(Work to be completed): Return the records exactly, please. Every line should match.

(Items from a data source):
>>
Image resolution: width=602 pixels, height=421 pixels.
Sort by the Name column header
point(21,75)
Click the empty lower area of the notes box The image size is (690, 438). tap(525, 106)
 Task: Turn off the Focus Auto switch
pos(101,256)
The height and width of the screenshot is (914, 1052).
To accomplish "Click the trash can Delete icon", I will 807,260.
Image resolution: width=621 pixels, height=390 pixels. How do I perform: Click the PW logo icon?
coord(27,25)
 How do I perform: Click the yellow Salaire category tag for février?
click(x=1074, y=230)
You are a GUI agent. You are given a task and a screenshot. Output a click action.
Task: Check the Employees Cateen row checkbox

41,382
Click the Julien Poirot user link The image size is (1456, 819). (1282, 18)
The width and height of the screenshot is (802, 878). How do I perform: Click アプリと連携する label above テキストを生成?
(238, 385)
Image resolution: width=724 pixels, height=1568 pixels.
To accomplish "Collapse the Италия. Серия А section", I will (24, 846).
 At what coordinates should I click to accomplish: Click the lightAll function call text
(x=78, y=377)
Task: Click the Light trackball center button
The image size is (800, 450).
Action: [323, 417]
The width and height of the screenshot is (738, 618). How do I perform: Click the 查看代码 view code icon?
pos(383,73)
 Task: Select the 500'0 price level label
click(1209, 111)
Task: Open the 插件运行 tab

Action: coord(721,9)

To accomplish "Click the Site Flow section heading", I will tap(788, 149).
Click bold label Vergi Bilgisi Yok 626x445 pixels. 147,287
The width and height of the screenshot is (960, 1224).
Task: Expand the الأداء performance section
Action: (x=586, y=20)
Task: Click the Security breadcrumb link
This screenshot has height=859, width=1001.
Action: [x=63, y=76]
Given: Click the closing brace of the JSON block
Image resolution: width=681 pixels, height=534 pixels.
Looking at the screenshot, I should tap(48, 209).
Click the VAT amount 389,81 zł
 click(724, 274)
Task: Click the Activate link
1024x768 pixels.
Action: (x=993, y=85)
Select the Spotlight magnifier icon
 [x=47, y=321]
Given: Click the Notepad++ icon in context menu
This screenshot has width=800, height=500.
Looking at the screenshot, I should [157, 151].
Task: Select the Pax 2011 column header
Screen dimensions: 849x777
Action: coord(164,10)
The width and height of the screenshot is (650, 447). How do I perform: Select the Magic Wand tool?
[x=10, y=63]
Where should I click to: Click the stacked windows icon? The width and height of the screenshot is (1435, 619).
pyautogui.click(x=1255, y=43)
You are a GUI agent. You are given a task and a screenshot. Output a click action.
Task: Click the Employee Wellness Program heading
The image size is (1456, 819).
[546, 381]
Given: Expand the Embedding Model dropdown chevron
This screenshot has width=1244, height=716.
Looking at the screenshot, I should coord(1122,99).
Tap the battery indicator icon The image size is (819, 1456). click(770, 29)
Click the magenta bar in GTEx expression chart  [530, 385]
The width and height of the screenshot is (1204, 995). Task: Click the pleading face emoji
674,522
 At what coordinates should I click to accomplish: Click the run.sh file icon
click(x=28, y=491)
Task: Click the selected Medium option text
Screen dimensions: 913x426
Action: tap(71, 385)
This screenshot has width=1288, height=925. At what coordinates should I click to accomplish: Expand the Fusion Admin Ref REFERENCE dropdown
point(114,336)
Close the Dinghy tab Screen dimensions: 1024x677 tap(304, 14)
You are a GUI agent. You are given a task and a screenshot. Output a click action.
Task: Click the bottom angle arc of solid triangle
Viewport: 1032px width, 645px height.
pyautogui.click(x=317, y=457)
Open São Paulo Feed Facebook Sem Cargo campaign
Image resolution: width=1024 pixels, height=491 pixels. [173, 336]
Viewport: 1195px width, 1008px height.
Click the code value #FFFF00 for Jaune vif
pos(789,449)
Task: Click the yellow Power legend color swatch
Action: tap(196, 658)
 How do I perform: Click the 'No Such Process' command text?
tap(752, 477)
<<
(Completed exercise):
Image resolution: width=602 pixels, height=421 pixels.
Sort by the Name column header
point(21,75)
Click the empty lower area of the notes box The image size is (690, 438). tap(525, 106)
 Task: Turn off the Focus Auto switch
pos(101,256)
The height and width of the screenshot is (914, 1052).
To accomplish "Click the trash can Delete icon", I will 807,260.
Image resolution: width=621 pixels, height=390 pixels. How do I perform: Click the PW logo icon?
coord(27,25)
 How do I perform: Click the yellow Salaire category tag for février?
click(x=1074, y=230)
You are a GUI agent. You are given a task and a screenshot. Output a click action.
Task: Check the Employees Cateen row checkbox

41,382
Click the Julien Poirot user link The image size is (1456, 819). (1282, 18)
The width and height of the screenshot is (802, 878). How do I perform: Click アプリと連携する label above テキストを生成?
(238, 385)
Image resolution: width=724 pixels, height=1568 pixels.
To accomplish "Collapse the Италия. Серия А section", I will (24, 846).
 At what coordinates should I click to accomplish: Click the lightAll function call text
(x=78, y=377)
Task: Click the Light trackball center button
The image size is (800, 450).
Action: [323, 417]
The width and height of the screenshot is (738, 618). How do I perform: Click the 查看代码 view code icon?
pos(383,73)
 Task: Select the 500'0 price level label
click(1209, 111)
Task: Open the 插件运行 tab

Action: coord(721,9)

To accomplish "Click the Site Flow section heading", I will tap(788, 149).
Click bold label Vergi Bilgisi Yok 626x445 pixels. 147,287
The width and height of the screenshot is (960, 1224).
Task: Expand the الأداء performance section
Action: (x=586, y=20)
Task: Click the Security breadcrumb link
This screenshot has height=859, width=1001.
Action: [x=63, y=76]
Given: Click the closing brace of the JSON block
Image resolution: width=681 pixels, height=534 pixels.
Looking at the screenshot, I should tap(48, 209).
Click the VAT amount 389,81 zł
 click(724, 274)
Task: Click the Activate link
1024x768 pixels.
Action: (x=993, y=85)
Select the Spotlight magnifier icon
 [x=47, y=321]
Given: Click the Notepad++ icon in context menu
This screenshot has width=800, height=500.
Looking at the screenshot, I should [157, 151].
Task: Select the Pax 2011 column header
Screen dimensions: 849x777
Action: coord(164,10)
The width and height of the screenshot is (650, 447). How do I perform: Select the Magic Wand tool?
[x=10, y=63]
Where should I click to: Click the stacked windows icon? The width and height of the screenshot is (1435, 619).
pyautogui.click(x=1255, y=43)
You are a GUI agent. You are given a task and a screenshot. Output a click action.
Task: Click the Employee Wellness Program heading
The image size is (1456, 819).
[546, 381]
Given: Expand the Embedding Model dropdown chevron
This screenshot has width=1244, height=716.
Looking at the screenshot, I should coord(1122,99).
Tap the battery indicator icon The image size is (819, 1456). click(770, 29)
Click the magenta bar in GTEx expression chart  [530, 385]
The width and height of the screenshot is (1204, 995). Task: Click the pleading face emoji
674,522
 At what coordinates should I click to accomplish: Click the run.sh file icon
click(x=28, y=491)
Task: Click the selected Medium option text
Screen dimensions: 913x426
Action: tap(71, 385)
This screenshot has width=1288, height=925. At what coordinates should I click to accomplish: Expand the Fusion Admin Ref REFERENCE dropdown
point(114,336)
Close the Dinghy tab Screen dimensions: 1024x677 tap(304, 14)
You are a GUI agent. You are given a task and a screenshot. Output a click action.
Task: Click the bottom angle arc of solid triangle
Viewport: 1032px width, 645px height.
pyautogui.click(x=317, y=457)
Open São Paulo Feed Facebook Sem Cargo campaign
Image resolution: width=1024 pixels, height=491 pixels. [173, 336]
Viewport: 1195px width, 1008px height.
Click the code value #FFFF00 for Jaune vif
pos(789,449)
Task: Click the yellow Power legend color swatch
Action: tap(196, 658)
 How do I perform: Click the 'No Such Process' command text?
tap(752, 477)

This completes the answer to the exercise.